DATA FOR PROCESSING —
..........

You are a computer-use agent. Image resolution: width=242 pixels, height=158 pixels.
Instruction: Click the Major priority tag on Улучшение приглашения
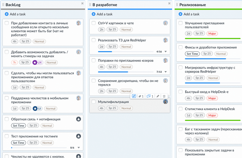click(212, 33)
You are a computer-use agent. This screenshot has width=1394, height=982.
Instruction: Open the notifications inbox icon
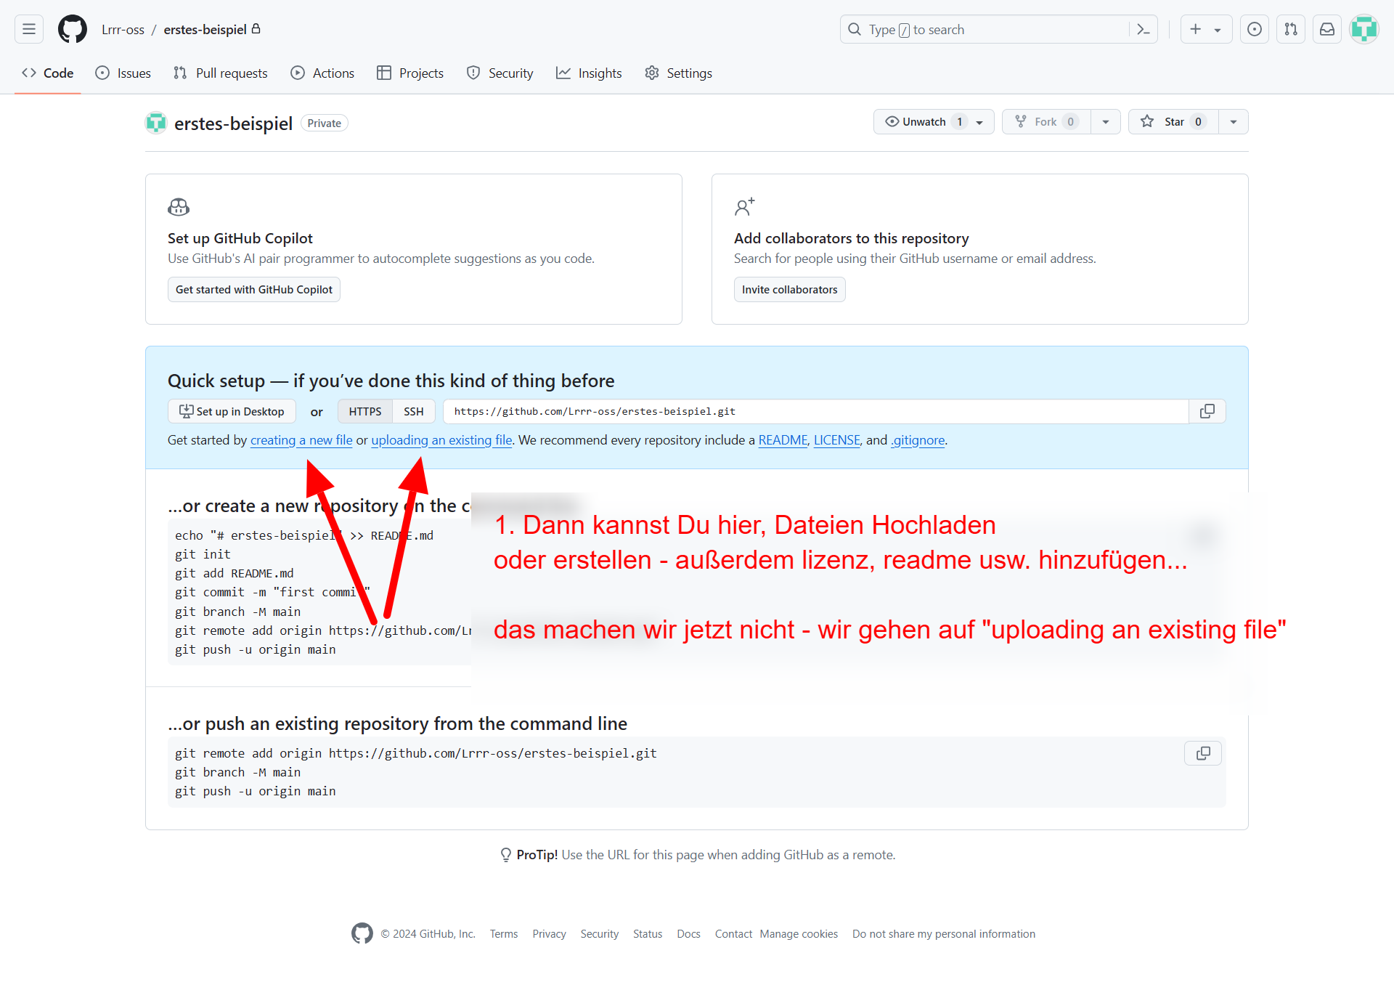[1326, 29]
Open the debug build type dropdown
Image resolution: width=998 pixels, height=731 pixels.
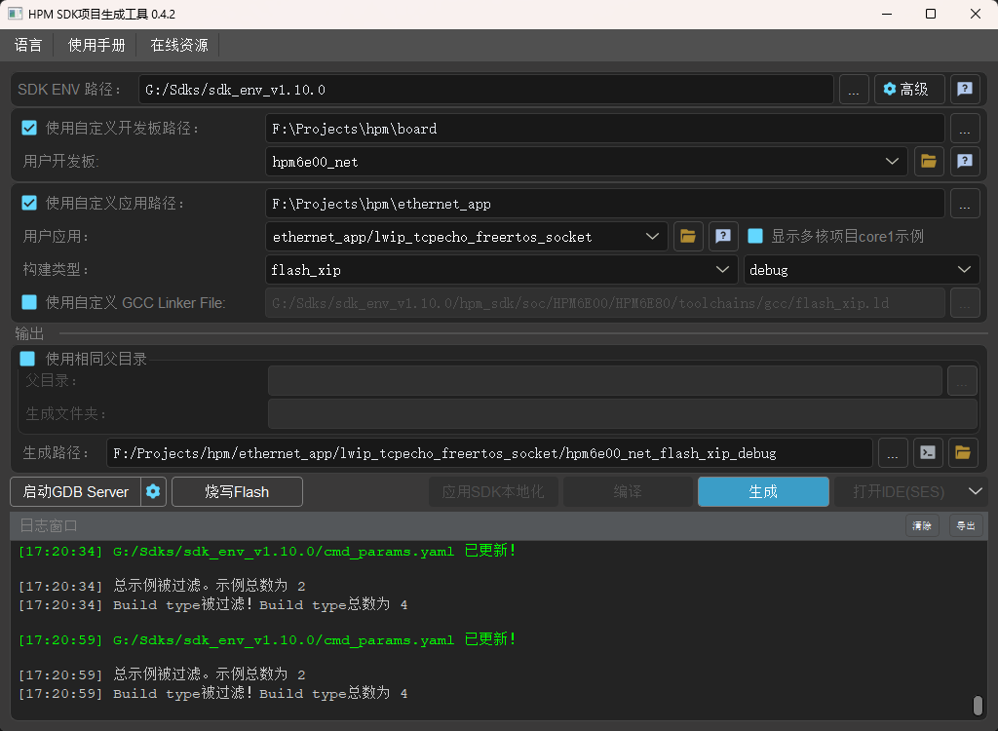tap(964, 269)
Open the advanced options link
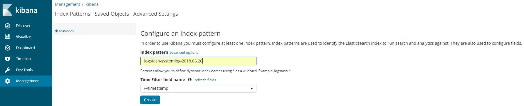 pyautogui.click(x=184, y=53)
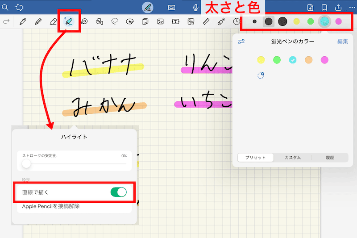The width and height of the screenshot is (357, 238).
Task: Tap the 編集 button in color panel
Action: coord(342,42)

..........

THE PROBLEM — Count how many lines in the data above contain the string "Instruction". Reply with the number alone.

ANSWER TO THE EXERCISE — 2